Which is why Tim Anker, founder and director of The Colocation Exchange, isn’t too worried by the theoretical posturing of politicians in the west. “My guess is it will be impossible to switch off the internet in the UK, short of the Government storming the cable landing stations and physically disconnecting the dozens of subsea systems that land around the UK, plus satellite capacity, plus any other forms of wireless or mobile,” he said.

Security experts agree, although they point out that it’s actually easier than you might expect to flick the switch at the ISP level. It merely requires typing a couple of commands in the border-gate router console to drop all routes to other networks and “the same rule applies to mobile internet, which uses the same routing technologies as wired networks,” said Catalin Cosoi, head of the BitDefender Online Threats Lab.

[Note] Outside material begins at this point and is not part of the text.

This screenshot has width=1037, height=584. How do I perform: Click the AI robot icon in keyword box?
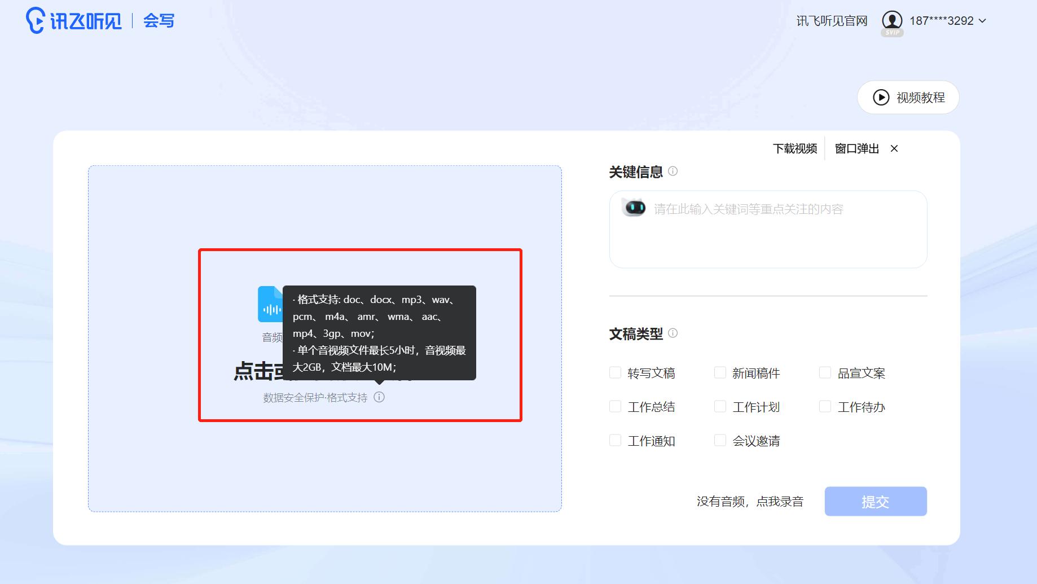635,208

Even BT does not really know where its network begins and ends
If such a blackout were in place, circumnavigating it would be all but impossible for end users. “If an internet blackout involves total packet drops there would be no way for a user to force their way through the gateway,” added Cosoi. “This is not a classical ‘block by destination’ approach that can be circumvented via proxies or VPN networks, but rather a typical case of discarding all communications to all routes outside of the country or ISP network”. Unless, that is, they have satellite access with a provider outside of the UK that isn’t subject to our emergency restrictions.
The threat from afar
Perhaps the biggest threat to the UK’s internet infrastructure isn’t a Downing Street diktat, but Obama’s state of emergency kill-switch. If that was activated, it could have just as severe an impact on UK connectivity as Cameron throwing the switch himself.
Maitland Hyslop is an advisor on critical information infrastructure to the US Government’s Department of Homeland Security, and a former adviser to the European Network Information and Security Agency. When we asked him who wields the real power and control over UK internet infrastructure, he told us that it’s a “difficult question to answer as even BT does not really know where its network begins and ends”.
“The Government could certainly control a lot of it; but probably not as much as it thinks – and certainly not as much as the Egyptians. The ultimate answer is probably the US Department of Defense,” he said.
So perhaps the real question we should be asking is less whether David Cameron has the power to hit the big red internet off button, and more whether Barack Obama might be minded to use his kill-switch and take the UK offline with it.